§ **Required work**: Give the lines of the material verbatim, from the first line to the line with "Task: Click the Plagiarism section heading", including both.

§ **Excerpted records**:
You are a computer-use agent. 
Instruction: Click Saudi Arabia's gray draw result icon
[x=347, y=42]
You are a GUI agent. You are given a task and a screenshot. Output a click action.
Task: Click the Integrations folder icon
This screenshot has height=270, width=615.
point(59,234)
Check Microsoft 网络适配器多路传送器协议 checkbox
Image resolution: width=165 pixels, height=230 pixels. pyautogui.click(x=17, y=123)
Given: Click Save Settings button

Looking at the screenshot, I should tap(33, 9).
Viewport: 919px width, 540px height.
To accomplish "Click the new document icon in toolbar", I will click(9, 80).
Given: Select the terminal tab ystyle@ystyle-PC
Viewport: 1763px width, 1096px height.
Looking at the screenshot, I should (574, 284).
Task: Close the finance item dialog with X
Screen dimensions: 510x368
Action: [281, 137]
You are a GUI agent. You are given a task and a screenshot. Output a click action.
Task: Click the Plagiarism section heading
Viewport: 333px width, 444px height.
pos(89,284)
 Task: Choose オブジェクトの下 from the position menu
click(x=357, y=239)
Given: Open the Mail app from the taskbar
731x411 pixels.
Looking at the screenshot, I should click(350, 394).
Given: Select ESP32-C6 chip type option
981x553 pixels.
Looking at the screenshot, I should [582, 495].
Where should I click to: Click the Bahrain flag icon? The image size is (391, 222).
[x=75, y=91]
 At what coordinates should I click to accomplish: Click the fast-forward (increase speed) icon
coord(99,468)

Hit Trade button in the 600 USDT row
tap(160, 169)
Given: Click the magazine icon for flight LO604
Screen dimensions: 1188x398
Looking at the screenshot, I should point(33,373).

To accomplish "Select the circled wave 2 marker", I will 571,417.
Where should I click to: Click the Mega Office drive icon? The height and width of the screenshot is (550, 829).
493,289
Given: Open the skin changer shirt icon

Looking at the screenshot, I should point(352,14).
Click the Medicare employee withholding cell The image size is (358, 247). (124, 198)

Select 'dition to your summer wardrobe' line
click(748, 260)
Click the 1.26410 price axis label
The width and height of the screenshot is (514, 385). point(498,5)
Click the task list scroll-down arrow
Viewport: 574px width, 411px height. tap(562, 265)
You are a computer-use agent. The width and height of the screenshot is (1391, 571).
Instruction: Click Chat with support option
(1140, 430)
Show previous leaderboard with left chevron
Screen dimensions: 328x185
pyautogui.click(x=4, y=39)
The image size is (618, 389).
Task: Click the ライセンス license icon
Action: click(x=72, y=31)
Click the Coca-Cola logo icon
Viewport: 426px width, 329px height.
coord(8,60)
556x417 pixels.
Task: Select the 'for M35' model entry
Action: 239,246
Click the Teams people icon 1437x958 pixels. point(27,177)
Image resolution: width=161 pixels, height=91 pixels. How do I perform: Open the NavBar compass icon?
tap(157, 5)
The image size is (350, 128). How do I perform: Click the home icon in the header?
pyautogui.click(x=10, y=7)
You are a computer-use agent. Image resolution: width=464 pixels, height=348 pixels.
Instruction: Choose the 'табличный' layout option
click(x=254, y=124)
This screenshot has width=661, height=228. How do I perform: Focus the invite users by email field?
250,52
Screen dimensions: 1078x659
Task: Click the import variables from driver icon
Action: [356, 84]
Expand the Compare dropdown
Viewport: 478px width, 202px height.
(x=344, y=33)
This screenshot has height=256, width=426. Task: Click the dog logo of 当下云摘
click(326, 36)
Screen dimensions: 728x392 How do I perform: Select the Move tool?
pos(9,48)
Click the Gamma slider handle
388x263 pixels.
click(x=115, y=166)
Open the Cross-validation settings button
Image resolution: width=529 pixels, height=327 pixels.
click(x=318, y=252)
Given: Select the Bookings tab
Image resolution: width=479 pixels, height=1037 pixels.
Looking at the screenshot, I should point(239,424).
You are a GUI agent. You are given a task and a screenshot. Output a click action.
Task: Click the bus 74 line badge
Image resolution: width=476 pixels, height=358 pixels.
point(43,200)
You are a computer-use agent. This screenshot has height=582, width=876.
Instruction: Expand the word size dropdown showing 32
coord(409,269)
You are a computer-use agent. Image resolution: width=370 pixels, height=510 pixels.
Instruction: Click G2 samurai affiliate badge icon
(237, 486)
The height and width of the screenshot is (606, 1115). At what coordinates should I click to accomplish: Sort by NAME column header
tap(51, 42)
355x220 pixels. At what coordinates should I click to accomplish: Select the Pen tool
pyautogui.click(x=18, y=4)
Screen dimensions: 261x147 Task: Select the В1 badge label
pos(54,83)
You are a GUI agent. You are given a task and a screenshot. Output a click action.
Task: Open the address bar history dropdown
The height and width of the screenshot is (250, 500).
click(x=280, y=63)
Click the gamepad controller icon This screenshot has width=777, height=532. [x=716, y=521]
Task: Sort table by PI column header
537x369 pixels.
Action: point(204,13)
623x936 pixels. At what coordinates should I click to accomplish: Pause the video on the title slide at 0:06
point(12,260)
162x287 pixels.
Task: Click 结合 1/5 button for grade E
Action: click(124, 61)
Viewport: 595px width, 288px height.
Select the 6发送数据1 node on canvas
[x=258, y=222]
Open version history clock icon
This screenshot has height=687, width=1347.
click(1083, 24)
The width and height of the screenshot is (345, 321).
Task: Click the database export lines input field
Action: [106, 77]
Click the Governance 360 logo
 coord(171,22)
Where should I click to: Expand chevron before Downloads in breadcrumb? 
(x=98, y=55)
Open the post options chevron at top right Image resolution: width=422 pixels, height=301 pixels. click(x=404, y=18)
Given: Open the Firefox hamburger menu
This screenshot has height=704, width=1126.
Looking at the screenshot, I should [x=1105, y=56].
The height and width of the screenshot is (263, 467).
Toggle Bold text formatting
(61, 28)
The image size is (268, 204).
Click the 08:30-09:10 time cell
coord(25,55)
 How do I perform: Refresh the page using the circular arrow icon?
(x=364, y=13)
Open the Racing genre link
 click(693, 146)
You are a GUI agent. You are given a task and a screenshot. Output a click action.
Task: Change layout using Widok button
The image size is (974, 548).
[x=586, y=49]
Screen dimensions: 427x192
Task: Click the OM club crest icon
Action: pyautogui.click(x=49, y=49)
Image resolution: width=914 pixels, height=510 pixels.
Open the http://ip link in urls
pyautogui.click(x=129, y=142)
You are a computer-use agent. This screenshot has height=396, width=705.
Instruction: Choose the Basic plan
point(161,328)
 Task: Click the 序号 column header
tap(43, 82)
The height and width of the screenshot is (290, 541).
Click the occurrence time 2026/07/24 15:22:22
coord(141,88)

§ **Reply**:
You are a computer-use agent. 
Instruction: Click Saudi Arabia's gray draw result icon
[x=347, y=42]
You are a GUI agent. You are given a task and a screenshot. Output a click action.
Task: Click the Integrations folder icon
This screenshot has height=270, width=615.
point(59,234)
Check Microsoft 网络适配器多路传送器协议 checkbox
Image resolution: width=165 pixels, height=230 pixels. pyautogui.click(x=17, y=123)
Given: Click Save Settings button

Looking at the screenshot, I should tap(33, 9).
Viewport: 919px width, 540px height.
To accomplish "Click the new document icon in toolbar", I will click(9, 80).
Given: Select the terminal tab ystyle@ystyle-PC
Viewport: 1763px width, 1096px height.
Looking at the screenshot, I should (574, 284).
Task: Close the finance item dialog with X
Screen dimensions: 510x368
Action: [281, 137]
You are a GUI agent. You are given a task and a screenshot. Output a click action.
Task: Click the Plagiarism section heading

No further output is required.